■ **What you need to do**:
Please show every line from the entries that carries the word "Screenshot".

+ + +

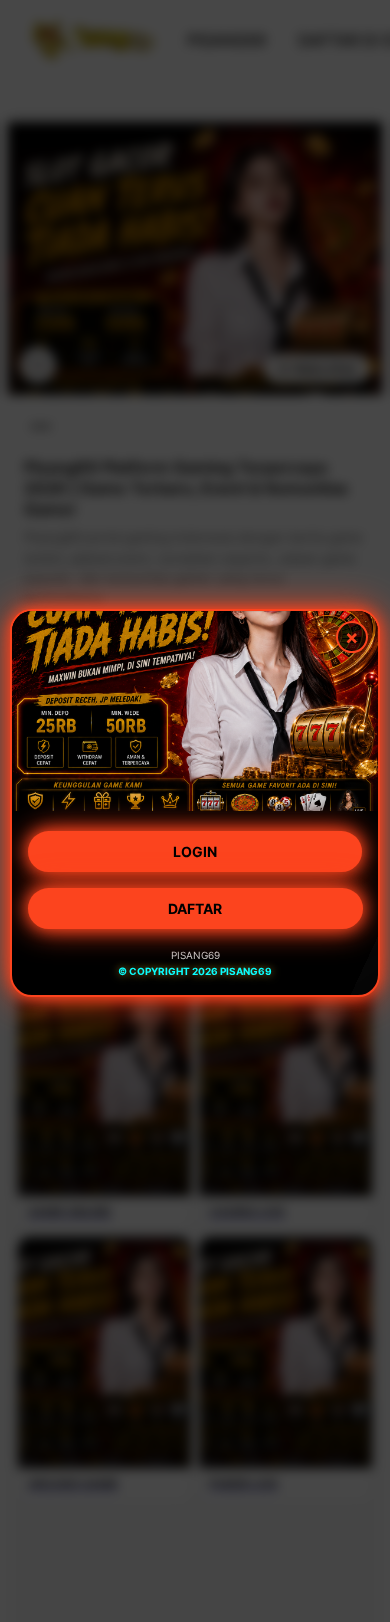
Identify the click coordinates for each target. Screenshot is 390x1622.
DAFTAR (195, 911)
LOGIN (195, 854)
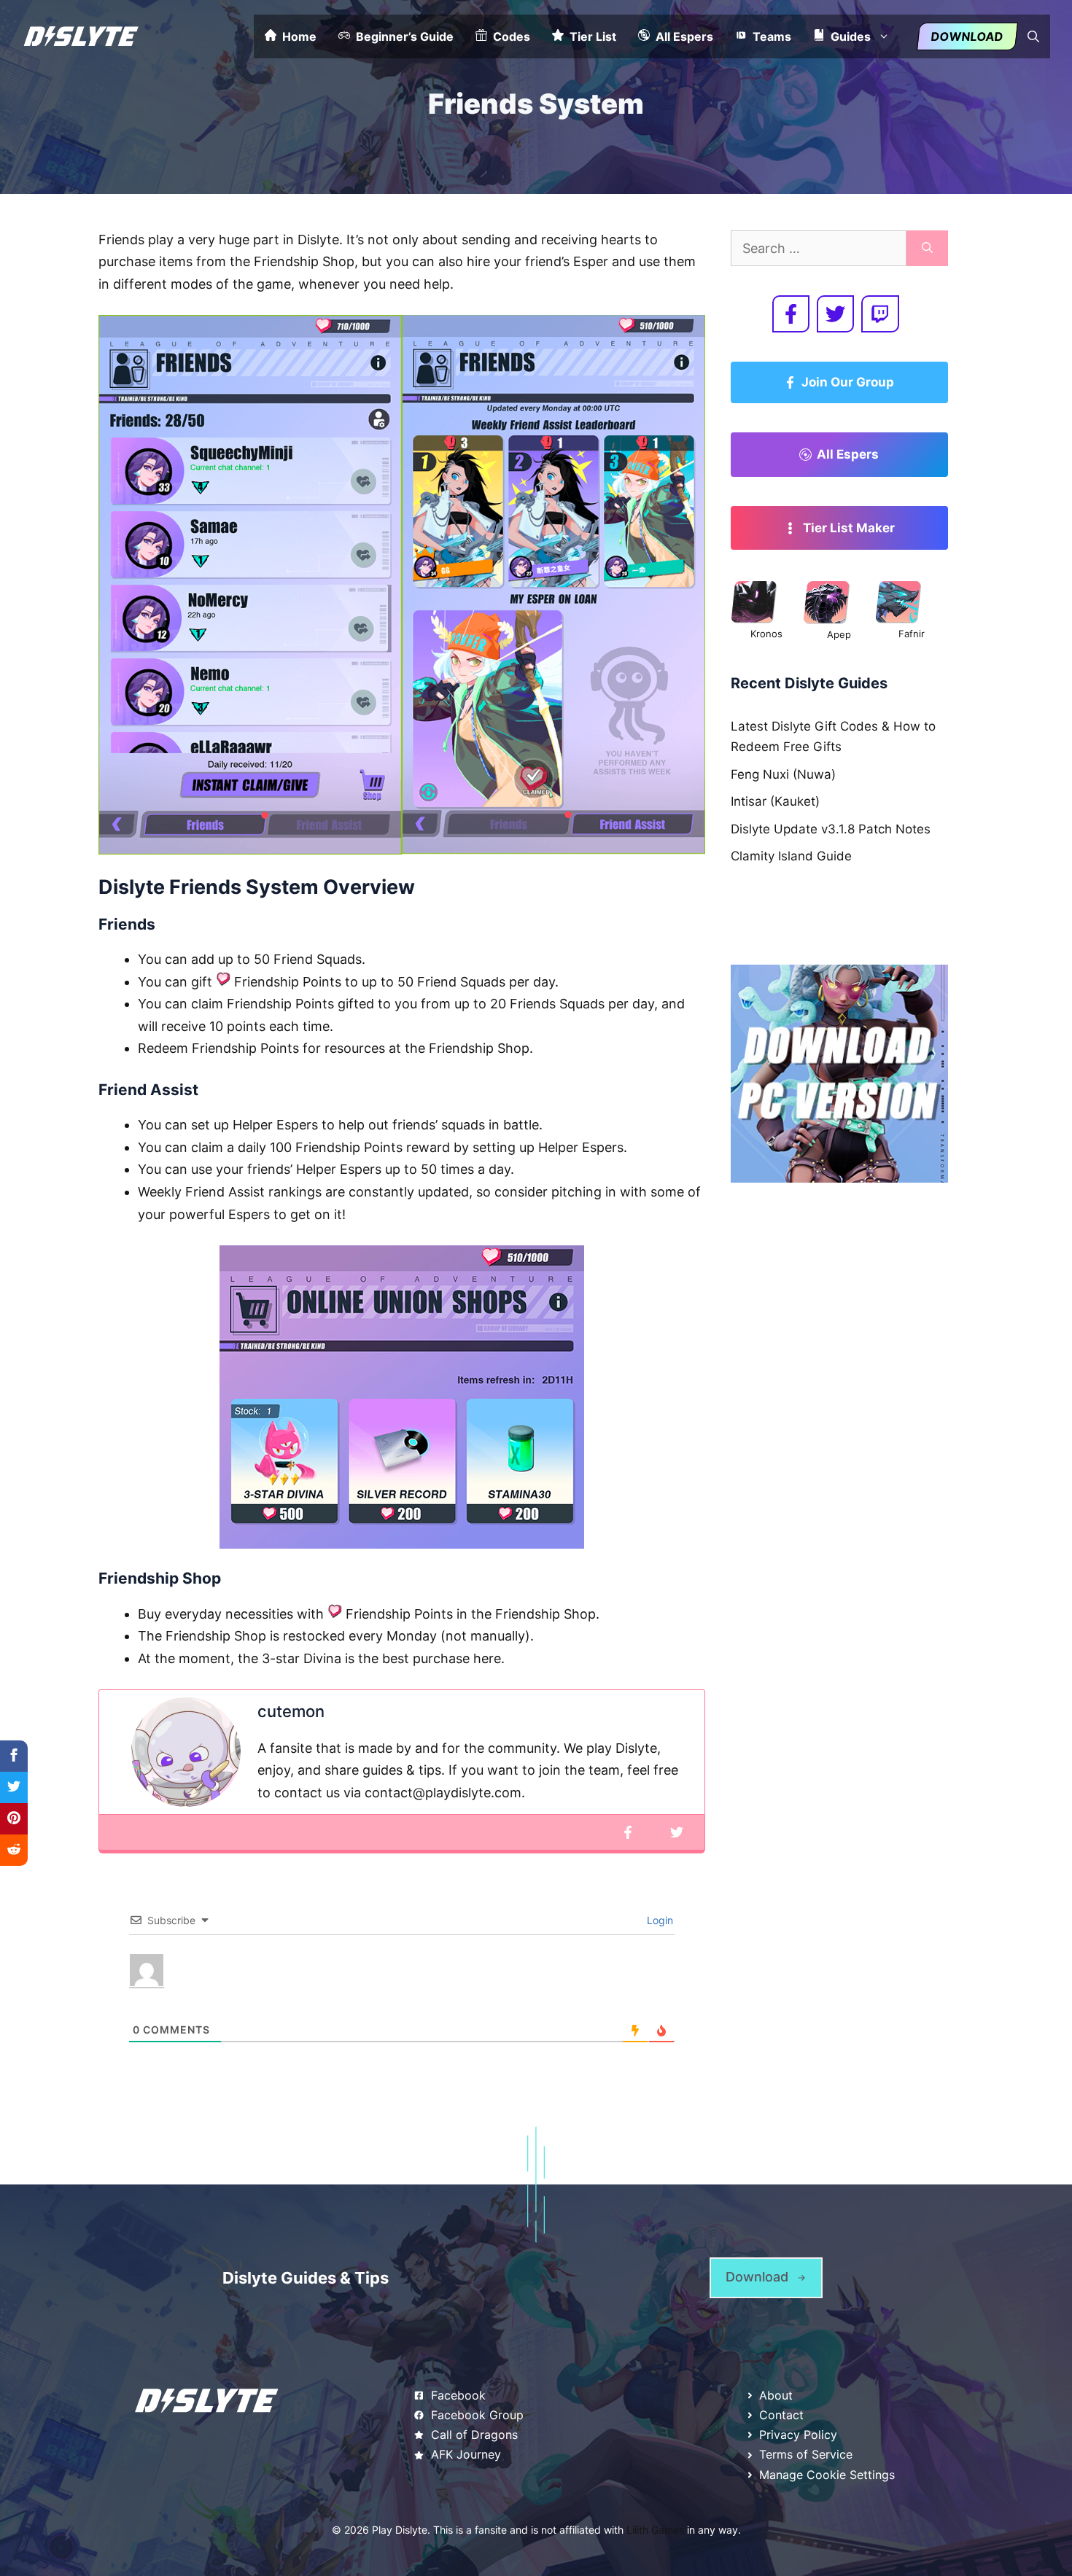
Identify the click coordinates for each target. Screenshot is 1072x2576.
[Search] (927, 248)
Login (658, 1920)
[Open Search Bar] (1033, 36)
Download (967, 36)
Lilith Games (655, 2530)
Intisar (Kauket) (775, 801)
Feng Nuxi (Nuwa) (783, 774)
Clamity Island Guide (791, 856)
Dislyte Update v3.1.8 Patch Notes (831, 829)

+ + +

■ **Written answer**:
Identify the click coordinates for each target. Screenshot is 390x1622.
Identify the click coordinates for each target. Screenshot is 1072x2576.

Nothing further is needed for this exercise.